Walton’s Cello Concerto – performed by a conductor and soloist from the Netherlands, was commissioned by renowned cellist, Piatigorski, living in California and composed by an Englishman residing in the brilliant Mediterranean light of Ischia in the Bay of Naples. Walton considered it to be the best of his three string concertos and this performance certainly made a persuasive case for his assertion. Quirine Viersen’s reading was restrained and refined, her subtle shading nicely conveying the prevailing sense of gentle nostalgia. Yet my ear was continually seduced away to Walton’s magnificent writing for the orchestra with its extraordinary effects and colourful orchestrations especially for the percussion section that requires vibraphone, xylophone, celesta and castanets etc.

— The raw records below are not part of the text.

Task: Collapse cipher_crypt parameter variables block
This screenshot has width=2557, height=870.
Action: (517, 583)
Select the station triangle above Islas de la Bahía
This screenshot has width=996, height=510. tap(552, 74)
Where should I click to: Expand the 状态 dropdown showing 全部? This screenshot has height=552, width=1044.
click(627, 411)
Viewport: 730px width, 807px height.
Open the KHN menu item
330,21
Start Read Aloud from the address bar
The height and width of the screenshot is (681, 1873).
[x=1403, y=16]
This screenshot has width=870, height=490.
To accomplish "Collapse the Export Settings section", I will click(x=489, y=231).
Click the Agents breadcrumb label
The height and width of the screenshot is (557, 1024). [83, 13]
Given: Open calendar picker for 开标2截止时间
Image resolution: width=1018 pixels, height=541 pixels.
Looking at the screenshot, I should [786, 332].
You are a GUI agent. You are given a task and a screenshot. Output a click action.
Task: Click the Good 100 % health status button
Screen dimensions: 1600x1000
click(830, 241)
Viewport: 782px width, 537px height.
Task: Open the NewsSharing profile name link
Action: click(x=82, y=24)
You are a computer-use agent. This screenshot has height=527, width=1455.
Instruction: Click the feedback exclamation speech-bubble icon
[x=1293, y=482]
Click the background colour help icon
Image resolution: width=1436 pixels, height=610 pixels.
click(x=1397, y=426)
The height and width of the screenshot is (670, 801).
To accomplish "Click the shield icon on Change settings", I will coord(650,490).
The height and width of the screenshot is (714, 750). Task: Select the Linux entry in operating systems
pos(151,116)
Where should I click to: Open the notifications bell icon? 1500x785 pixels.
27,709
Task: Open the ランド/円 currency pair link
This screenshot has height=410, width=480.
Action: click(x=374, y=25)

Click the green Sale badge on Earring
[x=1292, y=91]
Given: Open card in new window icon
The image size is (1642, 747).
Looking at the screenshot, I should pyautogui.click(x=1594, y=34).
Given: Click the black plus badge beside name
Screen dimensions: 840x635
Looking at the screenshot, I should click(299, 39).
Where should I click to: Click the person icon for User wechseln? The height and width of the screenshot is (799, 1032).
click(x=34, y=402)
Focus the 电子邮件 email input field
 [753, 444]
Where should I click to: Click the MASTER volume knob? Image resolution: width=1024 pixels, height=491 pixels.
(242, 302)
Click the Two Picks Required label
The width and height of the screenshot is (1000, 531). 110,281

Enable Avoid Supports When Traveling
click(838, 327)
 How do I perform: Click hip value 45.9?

The Bournemouth strings and brass were on top form through Sibelius’s potent Second Symphony. Steen’s reading vividly evoked the Finnish landscape, its forests and lakes, bathed in sunshine and gripped in icy wintry blizzards together with hints of trolls and other mythical hostiles in the shadows. That grandiose finale sounded magnificent and one could easily be persuaded that it was meant to be associated with Finland’s struggle for independence.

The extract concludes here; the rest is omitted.